Wow. Just wow. I think, in all honesty, this is the first thing I’ve cried at on this board, and I’ve read some pretty tearjerking stuff. This isn’t to say nothing else has affected me, but this was something else. Maybe its because I, as well as others on here, identify with it so well. For me, it is a stuffed dog, which has been called Spike for as long as I remember, though my swears I used to call him “Chip, Chip the dog” for quite a time before this. And it had to be Chip, Chip the dog. Chip wouldn’t cut it. I don’t remember it, but I’m told he came to me through my Aunt Helen. We were going through a nearby mall, and as we passed a toy store (I was somewhere between 1 and 2) I saw him on the shelf and made sure everybody knew that I wanted it. My Aunt Helen promptly went in and bought it for me, and he rarely left my side for years and years. Spike, as lisacurl’s Drowsy doll, saw me through many a rough time as well. He saw me through elementary school when I felt like teachers or my parents were being unfair, he saw me through middle school when it was the hell that middle school/junior high is for just about everybody (it was when my depression started, anyway), he saw me through high school when my heart was freshly broken by a girl I loved moving five states away and again in joy when I found the girl I’ve been with now for three years and no signs of slowing. He has been in the headboard of my bed for some time now, though I’ve gotten him out from time to time when things weren’t going so well. I’ve cried into him all throughout my life, I used to hold him when I was scared, sometimes I hold him just to be nostalgic and get that extremely unique feeling of happiness and sadness that only deep, deep nostalgia can bring. I’m finishing up my first year of college now. Spike faithfully stayed by my bed at home. I still go home often, but Spike never came back with me. After reading this and shedding a few tears, regaining composure, then writing this and having the tears just flow, I think this may change. He may sit on my headboard again, but he will be here.
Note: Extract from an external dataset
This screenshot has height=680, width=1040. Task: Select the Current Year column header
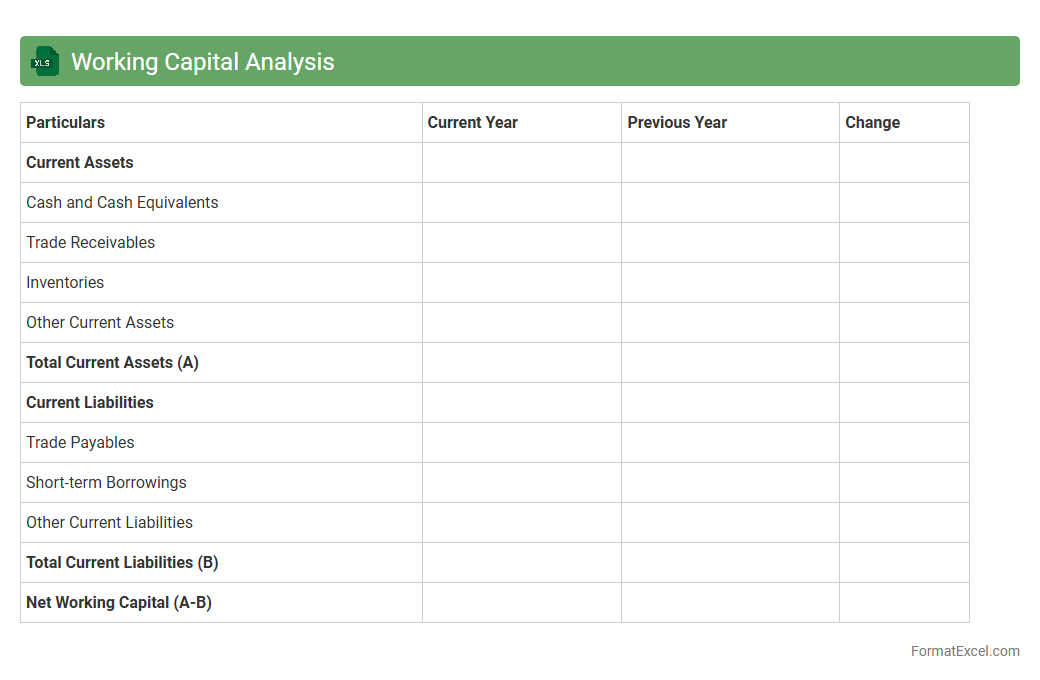pyautogui.click(x=472, y=123)
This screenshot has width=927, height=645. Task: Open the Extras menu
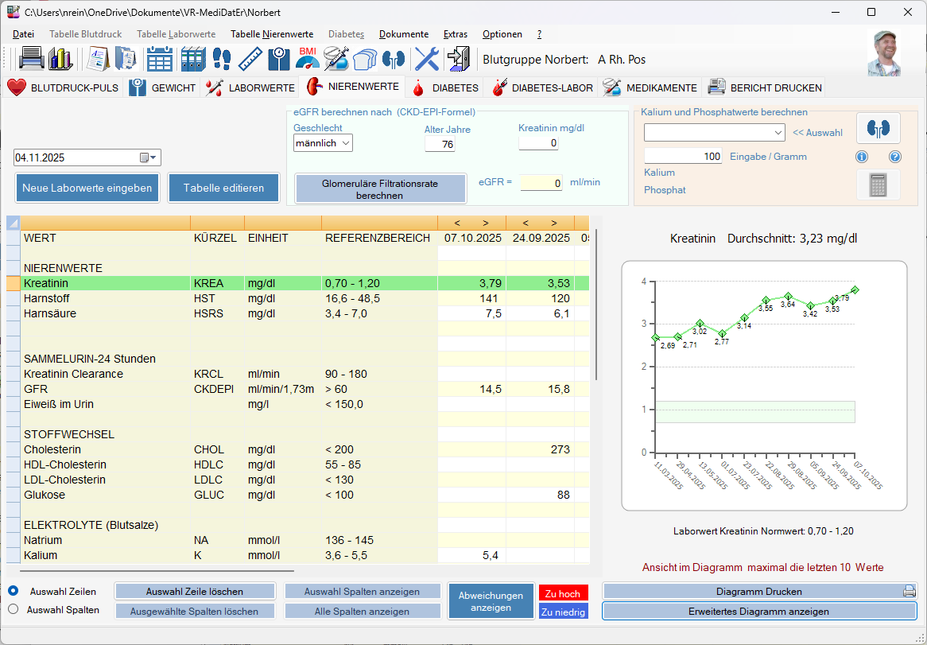click(455, 34)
Okay, this post has gone on a whole lot longer than what I planned. I just meant to pop in and add two or three sentances and came out with this. Again, nostalgia. What a strange and wonderful emotion that brings out so many other emotions within us. Thank you, Spike, for never letting me forget the past, the good times and the bad, and thank you for always being there then and in the future, through all the times my mom sewed you up, through the loss of your nose (I can only very faintly remember him having one), and through a small hole in your neck that has never been mended to this day. Thank you.